On the other hand, the coaxial inner conductor fitting hole in the conventional waveguide matching part is a straight hole which has a diameter larger than that of the coaxial inner conductor. Specifically, as illustrated in FIG. 4(a), wall surfaces of cantilever supports 207c which define fitting hole 207a are substantially parallel with the center line of fitting hole 207a. Accordingly, when waveguide matching part 207 is brought into contact with coaxial inner conductor 205, with cantilever supports 207c being previously urged, the wall surfaces of cantilever supports 207c which define fitting hole 207a are inclined, causing fitting hole 207a to come into point contact with coaxial inner conductor 205, as illustrated in FIG. 4(b). This further engraves the problem of the contact when the fitting hole is manually narrowed.
As described above, when the coaxial inner conductor is insufficiently in contact with the waveguide matching part, a problem arises in which the heat dissipation capability from the coaxial inner conductor is reduced.

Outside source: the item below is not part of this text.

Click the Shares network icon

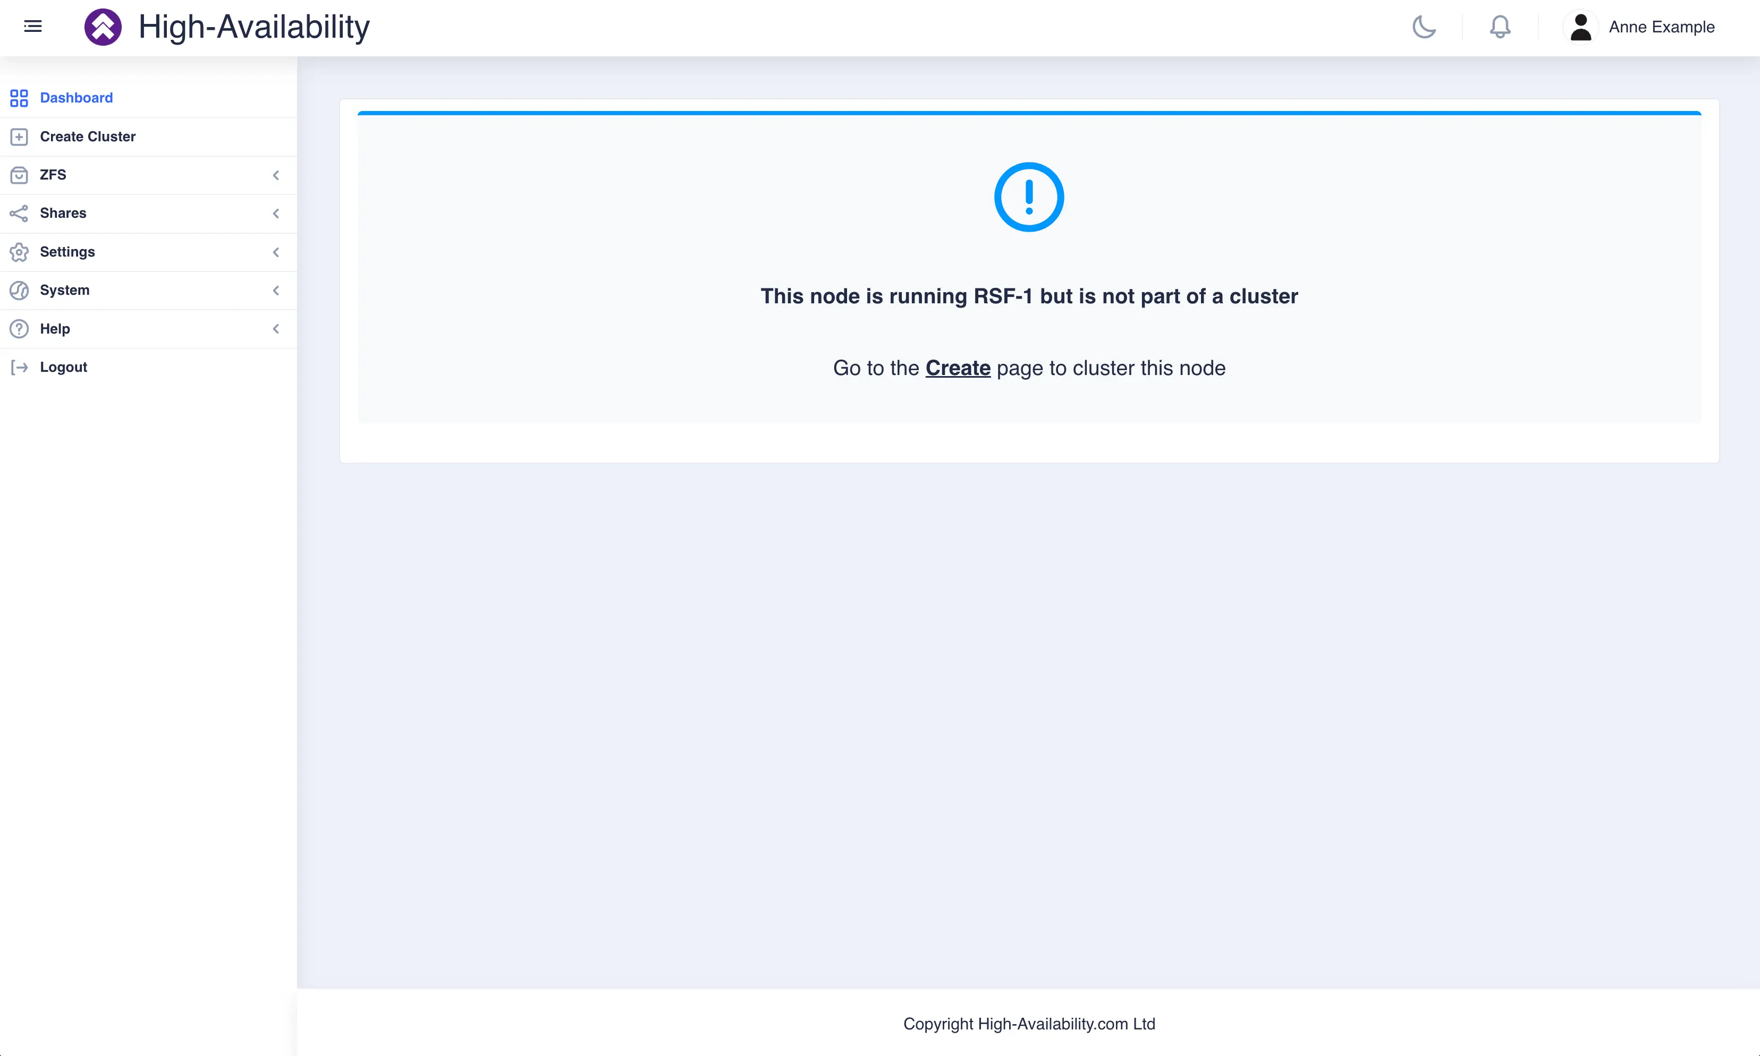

Specifically, in a traveling-wave tube, as an electron beam passes through the delay circuit, the electron beam impinges on the inner wall of the helix to generate heat. Heat is also generated due to a high frequency loss when a microwave passes through the helix. Such heat generated in the helix is dissipated from the outer sheath of the traveling-wave tube, and is also dissipated from the waveguide through the coaxial inner conductor and waveguide matching part connected to the helix, and the like.
However, when the heat dissipation capability from the coaxial inner conductor is reduced, this causes the temperature to rise in the coaxial section and helix, which results in degraded electric characteristics and instable operations. In the worst case, discharge, sputtering and the like have occasionally occurred in the coaxial section to render the traveling-wave guide defective in operation.

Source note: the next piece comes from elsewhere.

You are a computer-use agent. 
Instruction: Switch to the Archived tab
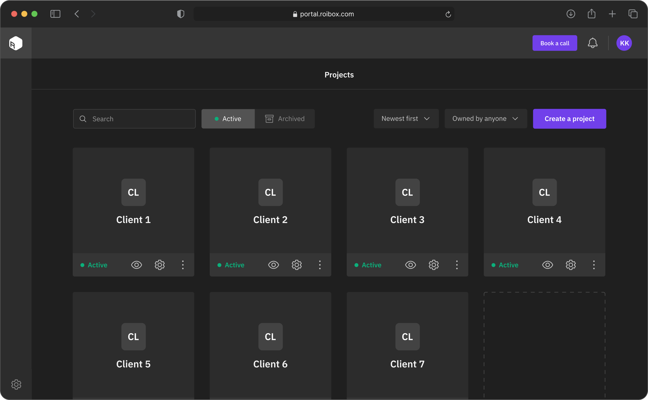pyautogui.click(x=285, y=119)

Also, since the temperature rises during the operation of the traveling-wave guide, the contact exacerbates between the coaxial inner conductor and waveguide matching part due to a difference in thermal expansion between respective parts which make up the coaxial waveguide converter circuit, possibly resulting in a further degradation of the heat dissipation effect from the coaxial inner conductor.